Como flores na primavera, assim são os políticos em ano de
eleições. Eles podem ser vistos em toda parte. Suas fotos, nomes e números são
quase onipresentes. Todos querem ser lembrados pelo público. Discrição ou
timidez é algo impensável nesse período. E vale tudo para isso acontecer,
inclusive ataques pessoais contra os adversários políticos. A situação não era
diferente no antigo Egito. Faraós não eram conhecidos por sua humildade ou
pequenos atos, mas sim pelas batalhas e vitórias alcançadas com inteligência e
força. Nas paredes de templos e palácios do antigo Egito podem ser vistas cenas
de tais vitórias. E com elas, podem ser lidas inscrições em que o monarca
orgulhosamente afirma sua superioridade diante do exército adversário. Por
causa desta ideologia triunfalista, os egípcios nunca admitiam derrota.
Não apenas eles, mas os reis dos povos da Crescente Fértil, que
também é chamada de Antigo Oriente Médio, dificilmente reconheciam um fracasso
numa campanha militar ou a contenção de uma revolta em seu império. Por
exemplo, em determinado momento do seu reinado, o faraó Ramsés II arregimentou
suas tropas para lutar contra um império rival, os Hititas, que dominavam parte
do que conhecemos hoje como Turquia e Síria e na ocasião eram liderados pelo
rei Muwatallis. A batalha de Kadesh, como ficou posteriormente conhecida, se
tornou célebre. Temos tanto a versão egípcia de como ela foi, bem como a
hitita. Ambas as versões clamam vitória nesse confronto. Não sabemos quem
ganhou a batalha de Kadesh. Dificilmente um governante do mundo antigo
reconheceria uma derrota.
Havia uma outra prática nessa batalha ideológica. O rei derrotado
era geralmente deixado sem nome nos textos, como uma forma de humilhação. Eis
alguns exemplos:
a) Quando o Faraó Thutmoses III, em Megido, sufocou uma rebelião
iniciada pelo rei de Kadesh, ele se refere a este rei como “aquele miserável
rei de Kadesh”, ou “aquele miserável rei”;
b) Numa cena em que Seti I pode ser visto perseguindo o rei dos
Hititas e o acertando com flechas, as 20 linhas de texto descrevendo a batalha
não mencionam o nome do rei derrotado;
c) Nos poemas e descrições militares de Ramsés II da já mencionada
batalha de Kadesh, em nenhum momento o rei hitita é mencionado pelo nome, mas
sempre referido como “o inimigo de Hati” (como império hitita também era
chamado) ou “o miserável rei de Hati”.
Ao que parece, essa prática de não nomear o rei derrotado foi
adotada pelo autor do livro de Êxodo, Moisés.

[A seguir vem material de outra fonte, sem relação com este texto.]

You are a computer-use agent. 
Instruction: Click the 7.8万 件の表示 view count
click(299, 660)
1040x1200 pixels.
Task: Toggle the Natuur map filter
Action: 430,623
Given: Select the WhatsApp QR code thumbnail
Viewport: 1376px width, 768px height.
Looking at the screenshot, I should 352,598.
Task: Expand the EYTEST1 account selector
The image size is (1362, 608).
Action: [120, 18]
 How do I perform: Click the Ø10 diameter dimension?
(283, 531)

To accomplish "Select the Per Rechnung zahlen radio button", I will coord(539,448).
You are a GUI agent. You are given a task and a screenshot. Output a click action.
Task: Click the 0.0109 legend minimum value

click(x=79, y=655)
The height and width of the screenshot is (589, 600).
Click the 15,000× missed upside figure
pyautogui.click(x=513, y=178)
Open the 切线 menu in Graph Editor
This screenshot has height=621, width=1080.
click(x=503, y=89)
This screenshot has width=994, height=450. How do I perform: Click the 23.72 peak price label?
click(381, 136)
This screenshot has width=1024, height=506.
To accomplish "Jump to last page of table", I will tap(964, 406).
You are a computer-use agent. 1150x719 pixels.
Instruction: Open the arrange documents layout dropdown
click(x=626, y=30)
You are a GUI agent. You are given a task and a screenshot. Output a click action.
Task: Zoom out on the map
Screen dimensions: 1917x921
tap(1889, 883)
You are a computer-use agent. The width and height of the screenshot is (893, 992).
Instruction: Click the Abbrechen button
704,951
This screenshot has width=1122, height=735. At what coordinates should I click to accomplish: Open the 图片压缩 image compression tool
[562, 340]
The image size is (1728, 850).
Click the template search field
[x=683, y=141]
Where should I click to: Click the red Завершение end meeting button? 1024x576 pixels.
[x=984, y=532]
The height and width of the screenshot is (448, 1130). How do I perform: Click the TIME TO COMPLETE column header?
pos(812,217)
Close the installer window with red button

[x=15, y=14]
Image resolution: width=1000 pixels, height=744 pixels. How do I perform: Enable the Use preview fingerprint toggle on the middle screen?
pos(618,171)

Nos quinze capítulos iniciais da
obra, o(s) faraó(s) jamais é(são) mencionado(s) pelo nome. Alguns (muitos, eu
diria) tomam essa ‘falta de objetividade histórica’ para afirmar que a história
dos israelitas no Egito não passa de uma ficção criada pela elite sacerdotal
nos dias do rei Josias, rei de Judá, no sétimo século a.C., durante sua reforma
religiosa. Sendo assim, por que tal documento seguiu uma prática egípcia (não
nomear o rei derrotado) que não era mais utilizada nos dias de Josias e bem
diferente daquela que os babilônicos e assírios seguiam?1 Nesse
ponto, a história do Êxodo parece apontar para um período mais próximo dos
eventos que ali são narrados.
O autor de Êxodo sabia o nome do faraó da ocasião?2 Eu
creio que sim. Ele sabia o nome das parteiras que ajudaram as mulheres
hebreias, Sifrah e Puah (Êx. 1:15)! Tal omissão foi deliberada. Os quinze
capítulos iniciais de Êxodo são uma batalha ideológica entre Yahweh, o
Deus dos israelitas, e faraó, o rei divino egípcio. Quando confrontado por
Moisés pela primeira vez para deixar seu povo abandonar a casa da servidão, em
Êxodo 5:1-2, o monarca egípcio arrogantemente pergunta: “Quem é o Senhor para
que eu obedeça a sua voz para deixar Israel ir? Eu não conheço o Senhor, e
também não deixarei Israel ir.” Se Faraó não conhecia a Deus, Moisés fez
questão de apresentá-Lo nos capítulos seguintes. A pergunta não deveria ser
“quem foi o faraó do Êxodo?”, mas sim “Quem é o Deus do Êxodo?”, e a resposta
para essa pergunta está na sua Bíblia.
Luiz Gustavo Assis (Adventistas.org)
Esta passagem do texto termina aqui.